Intimidations policières contre la manifestation pour des mesures solidaires

Un après-midi place saint léonard à #Liège. La police en armure et avec bouclier intimide ceux qui veulent rejoindre le rassemblement pour des mesures solidaires et contre la répression et les mesures qui atteignent nos droits et libertés collectifs tel que manifester.

On l'a constaté ces dernières semaines avec le couvre-feu, l'annonce du renforcement du budget de la défense et de l'intérieur, le déploiement de drônes, l'appel de la ministre à dénoncer à la police.

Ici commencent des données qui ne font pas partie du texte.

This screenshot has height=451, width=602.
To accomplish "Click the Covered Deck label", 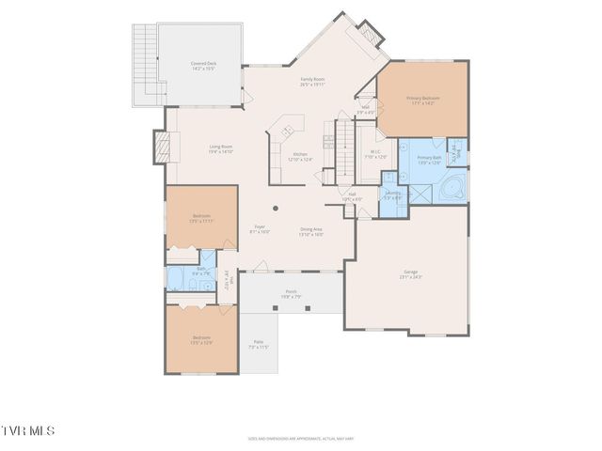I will click(x=204, y=66).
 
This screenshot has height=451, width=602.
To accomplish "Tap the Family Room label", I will click(x=313, y=82).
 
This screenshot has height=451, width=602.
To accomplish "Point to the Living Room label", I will click(x=220, y=148).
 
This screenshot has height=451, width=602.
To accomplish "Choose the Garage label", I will click(x=411, y=274).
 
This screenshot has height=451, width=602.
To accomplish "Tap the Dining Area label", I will click(x=311, y=231).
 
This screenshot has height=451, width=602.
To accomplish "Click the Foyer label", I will click(x=260, y=229).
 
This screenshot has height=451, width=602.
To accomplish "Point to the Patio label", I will click(x=258, y=345).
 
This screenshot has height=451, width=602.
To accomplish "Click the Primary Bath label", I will click(x=429, y=161).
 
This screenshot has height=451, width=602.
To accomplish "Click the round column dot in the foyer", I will click(x=276, y=208).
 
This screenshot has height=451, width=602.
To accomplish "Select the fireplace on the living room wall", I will click(x=161, y=147).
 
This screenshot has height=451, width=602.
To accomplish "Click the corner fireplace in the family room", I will click(x=370, y=36).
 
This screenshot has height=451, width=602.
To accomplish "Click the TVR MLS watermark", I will click(x=28, y=430).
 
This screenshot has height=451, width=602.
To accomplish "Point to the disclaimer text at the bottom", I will click(x=300, y=438).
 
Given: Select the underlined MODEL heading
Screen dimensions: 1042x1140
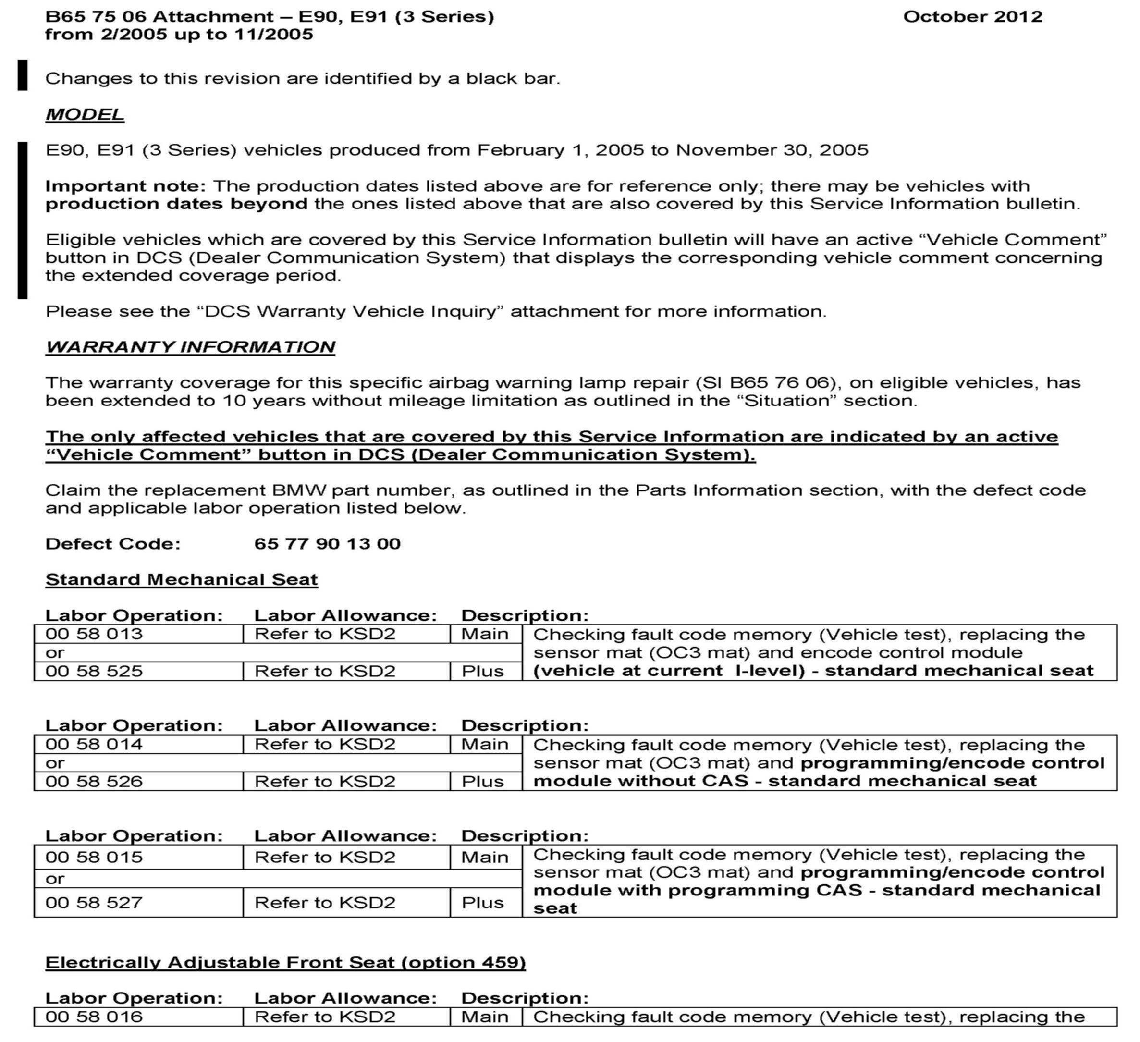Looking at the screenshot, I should point(85,114).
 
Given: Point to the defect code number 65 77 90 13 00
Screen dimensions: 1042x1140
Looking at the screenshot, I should point(328,543).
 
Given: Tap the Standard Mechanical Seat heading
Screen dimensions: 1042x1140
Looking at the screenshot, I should point(182,579).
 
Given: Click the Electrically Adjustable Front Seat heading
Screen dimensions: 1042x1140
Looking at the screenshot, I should point(285,962).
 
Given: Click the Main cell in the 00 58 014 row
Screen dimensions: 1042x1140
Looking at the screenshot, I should point(485,744).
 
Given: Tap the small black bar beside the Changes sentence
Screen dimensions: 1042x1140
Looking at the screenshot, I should point(23,75).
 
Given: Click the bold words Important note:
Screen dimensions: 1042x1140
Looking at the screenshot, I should point(125,186).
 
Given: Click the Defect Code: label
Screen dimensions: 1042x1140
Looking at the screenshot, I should point(113,543).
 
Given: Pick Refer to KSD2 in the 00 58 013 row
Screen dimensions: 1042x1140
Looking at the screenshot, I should point(325,634).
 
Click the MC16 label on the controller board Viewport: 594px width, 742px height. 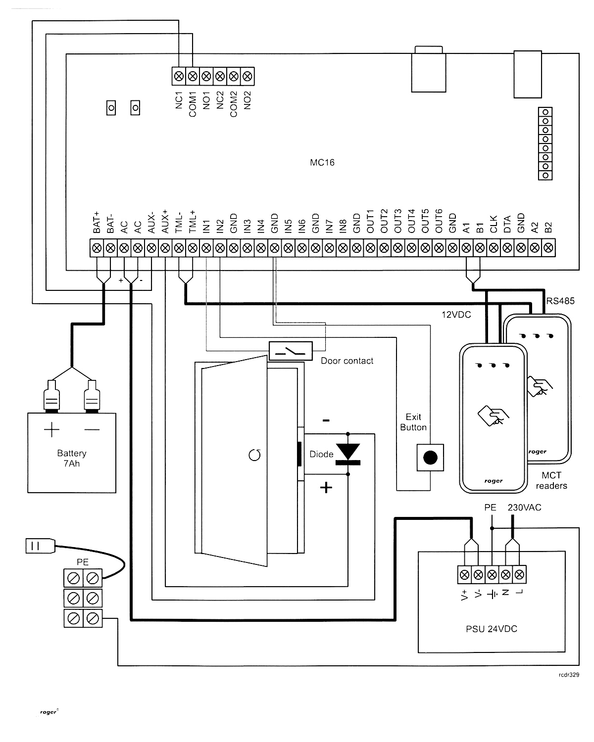click(322, 162)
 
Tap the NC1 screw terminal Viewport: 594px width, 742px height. click(179, 76)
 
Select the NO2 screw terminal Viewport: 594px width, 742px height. click(248, 76)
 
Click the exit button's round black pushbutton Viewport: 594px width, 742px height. click(430, 458)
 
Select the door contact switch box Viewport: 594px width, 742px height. click(291, 351)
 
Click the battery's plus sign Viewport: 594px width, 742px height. click(52, 429)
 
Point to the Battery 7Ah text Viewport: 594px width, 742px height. click(72, 458)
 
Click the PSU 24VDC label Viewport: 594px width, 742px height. click(492, 629)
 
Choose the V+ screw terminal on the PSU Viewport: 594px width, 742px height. click(465, 575)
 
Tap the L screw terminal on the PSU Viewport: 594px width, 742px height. click(519, 575)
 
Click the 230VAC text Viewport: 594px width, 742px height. click(525, 508)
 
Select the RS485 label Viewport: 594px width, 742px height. click(560, 301)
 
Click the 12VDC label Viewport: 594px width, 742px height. click(456, 315)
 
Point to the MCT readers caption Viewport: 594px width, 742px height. click(551, 480)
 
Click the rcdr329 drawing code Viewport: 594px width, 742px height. click(569, 674)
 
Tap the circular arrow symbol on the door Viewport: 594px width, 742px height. click(254, 455)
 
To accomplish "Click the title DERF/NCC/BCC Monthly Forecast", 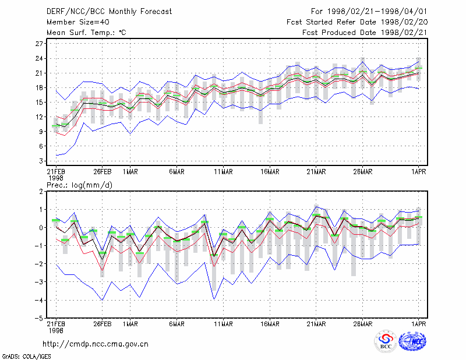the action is (x=109, y=12).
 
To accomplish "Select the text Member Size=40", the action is (x=78, y=22).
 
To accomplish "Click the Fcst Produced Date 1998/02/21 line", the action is (x=365, y=33).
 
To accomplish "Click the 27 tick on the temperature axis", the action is (x=39, y=44).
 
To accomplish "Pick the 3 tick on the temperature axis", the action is (x=41, y=161).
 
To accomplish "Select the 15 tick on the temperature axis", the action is (x=39, y=103).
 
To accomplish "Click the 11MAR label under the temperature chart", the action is (x=223, y=172).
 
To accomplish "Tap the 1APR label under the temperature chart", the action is (x=419, y=172).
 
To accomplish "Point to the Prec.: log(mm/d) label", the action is (x=79, y=185).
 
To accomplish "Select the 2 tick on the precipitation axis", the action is (x=41, y=192).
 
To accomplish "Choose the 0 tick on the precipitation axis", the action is (x=41, y=228).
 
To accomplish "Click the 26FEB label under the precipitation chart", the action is (x=103, y=324).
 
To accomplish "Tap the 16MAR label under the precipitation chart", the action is (x=270, y=324).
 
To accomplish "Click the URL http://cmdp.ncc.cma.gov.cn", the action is (x=96, y=344).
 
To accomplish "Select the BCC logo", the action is (x=386, y=341).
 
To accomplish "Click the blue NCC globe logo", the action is (x=412, y=341).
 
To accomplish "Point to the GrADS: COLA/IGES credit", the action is (x=26, y=357).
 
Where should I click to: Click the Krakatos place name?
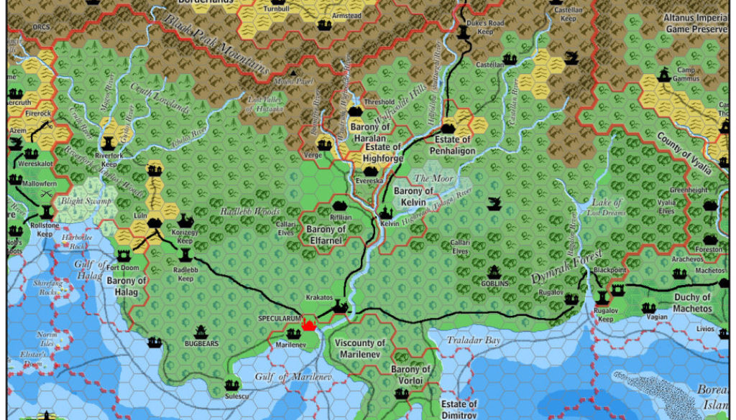(x=318, y=297)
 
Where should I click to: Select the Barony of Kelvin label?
(x=414, y=196)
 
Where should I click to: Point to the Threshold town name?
(x=380, y=103)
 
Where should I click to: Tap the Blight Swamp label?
(x=86, y=202)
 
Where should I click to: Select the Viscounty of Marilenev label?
(x=360, y=348)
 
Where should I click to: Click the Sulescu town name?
(x=230, y=396)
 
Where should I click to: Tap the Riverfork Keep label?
(x=109, y=159)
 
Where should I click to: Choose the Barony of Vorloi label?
(x=410, y=375)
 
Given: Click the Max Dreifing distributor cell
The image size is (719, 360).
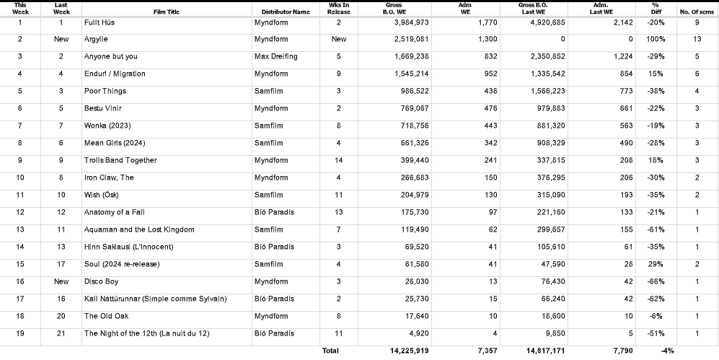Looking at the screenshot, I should point(276,56).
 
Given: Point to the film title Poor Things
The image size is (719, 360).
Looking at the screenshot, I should point(105,91).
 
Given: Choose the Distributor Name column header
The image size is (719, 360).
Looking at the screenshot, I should point(282,12).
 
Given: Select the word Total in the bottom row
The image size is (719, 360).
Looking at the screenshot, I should point(330,351).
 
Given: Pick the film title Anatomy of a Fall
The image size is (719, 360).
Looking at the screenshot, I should point(115,212).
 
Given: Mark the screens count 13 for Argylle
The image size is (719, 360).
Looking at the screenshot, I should point(697,39).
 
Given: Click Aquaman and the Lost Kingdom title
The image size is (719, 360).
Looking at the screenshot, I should point(138,229).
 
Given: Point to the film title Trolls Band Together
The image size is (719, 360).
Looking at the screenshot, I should point(120,160).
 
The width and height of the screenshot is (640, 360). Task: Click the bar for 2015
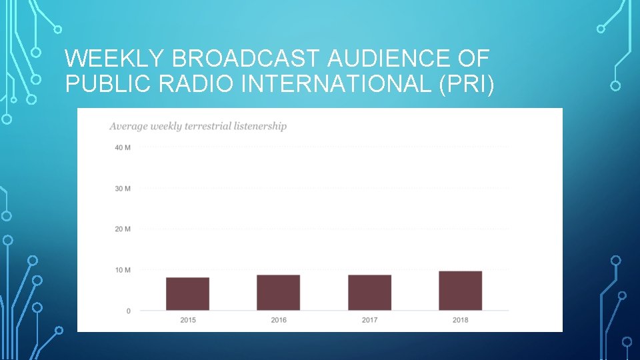coord(187,294)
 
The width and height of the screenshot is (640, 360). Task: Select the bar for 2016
coord(278,293)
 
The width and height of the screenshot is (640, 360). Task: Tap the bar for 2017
coord(369,293)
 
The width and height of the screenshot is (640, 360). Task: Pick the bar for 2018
coord(460,291)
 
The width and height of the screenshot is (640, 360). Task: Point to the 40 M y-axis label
coord(123,147)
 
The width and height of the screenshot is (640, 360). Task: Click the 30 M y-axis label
coord(123,189)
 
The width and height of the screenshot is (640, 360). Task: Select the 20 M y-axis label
coord(123,229)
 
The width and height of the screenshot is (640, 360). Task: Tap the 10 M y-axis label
coord(123,270)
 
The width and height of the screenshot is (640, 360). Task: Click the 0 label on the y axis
coord(127,311)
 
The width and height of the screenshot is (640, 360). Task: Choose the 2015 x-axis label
coord(188,320)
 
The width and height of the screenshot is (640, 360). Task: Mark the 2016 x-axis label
coord(279,320)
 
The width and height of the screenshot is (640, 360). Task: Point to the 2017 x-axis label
coord(369,320)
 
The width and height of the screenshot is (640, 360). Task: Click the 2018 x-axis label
coord(460,320)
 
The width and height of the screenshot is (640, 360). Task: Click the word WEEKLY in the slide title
coord(115,59)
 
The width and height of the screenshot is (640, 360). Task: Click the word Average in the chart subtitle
coord(128,126)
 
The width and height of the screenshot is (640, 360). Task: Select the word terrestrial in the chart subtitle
coord(203,126)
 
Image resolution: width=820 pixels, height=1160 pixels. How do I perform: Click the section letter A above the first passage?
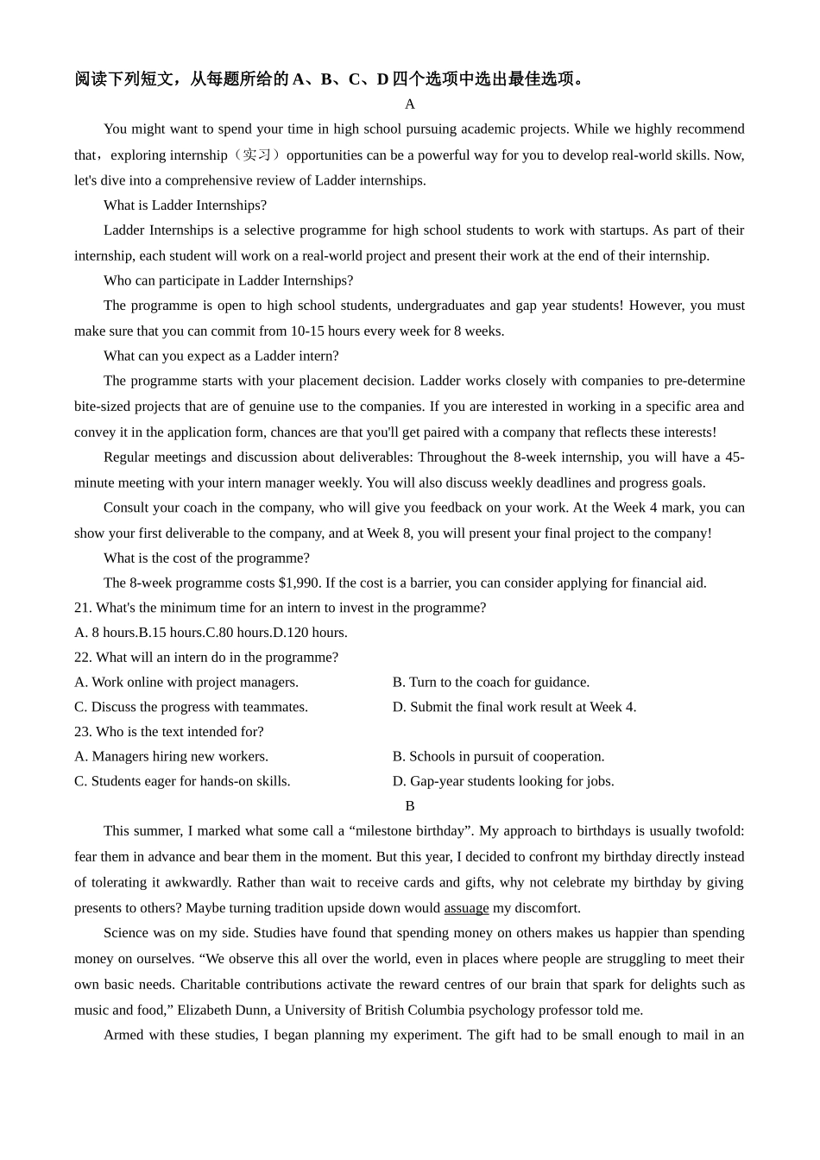pos(410,104)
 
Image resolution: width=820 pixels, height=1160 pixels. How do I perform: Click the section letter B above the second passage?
pos(410,806)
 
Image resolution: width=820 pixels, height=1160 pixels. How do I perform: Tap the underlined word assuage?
pos(466,908)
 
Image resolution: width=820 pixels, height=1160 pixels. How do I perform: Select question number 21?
pos(83,608)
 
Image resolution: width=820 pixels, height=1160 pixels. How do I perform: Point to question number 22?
pos(83,658)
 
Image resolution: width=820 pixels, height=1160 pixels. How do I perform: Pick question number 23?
pos(83,732)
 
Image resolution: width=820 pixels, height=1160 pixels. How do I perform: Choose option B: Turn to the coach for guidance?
pos(491,683)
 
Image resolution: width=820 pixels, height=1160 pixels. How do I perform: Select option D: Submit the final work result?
pos(514,707)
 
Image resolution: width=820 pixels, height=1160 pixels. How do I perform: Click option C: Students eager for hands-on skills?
pos(182,782)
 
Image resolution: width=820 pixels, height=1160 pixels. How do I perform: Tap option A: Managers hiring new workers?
pos(171,757)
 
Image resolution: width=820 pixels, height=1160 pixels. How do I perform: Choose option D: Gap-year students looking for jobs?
pos(503,782)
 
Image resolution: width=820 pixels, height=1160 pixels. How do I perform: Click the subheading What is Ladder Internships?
pos(185,205)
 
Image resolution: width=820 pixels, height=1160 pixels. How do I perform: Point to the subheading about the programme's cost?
pos(206,558)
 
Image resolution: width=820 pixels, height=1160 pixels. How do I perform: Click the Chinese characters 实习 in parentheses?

On n'oublie pas la répression du 28 novembre dernier avec 300 manifestants nassés sur le pont maghin. La violence de l'État sur les manifestants étaient tant physique que psychologique. Certains se sont vus interdire d'uriner et se sont pissés dessus. En parallèle, la justice de classe a condamné le 23 novembre dernier 17 syndicalistes de la FGTB pour "entrave méchante à la circulation", dans ce qui est une véritable remise en cause du droit de grève.

Malgré ce que scandent les combis de police, ces mesures ne visent nullement à enrayer la progression du virus. C'est un état sécuritaire qui se met en place pour défendre les intérêts du capital. Celui-ci sait que la crise économique de surproduction qu'il a provoquée et la concentration accrue des moyens de production et des profits qui en découlent, va laisser des milliers de travailleurs sur le carreau, au chômage, dans la misère. Le capital sait qu'il ne pourra contenir la colère populaire et de la jeunesse.

Notre volonté est de fer pour renverser cet ordre social barbare. Pour notre avenir, organisons-nous !

À bas l'État bourgeois, contre le flicage total, à bas le capital!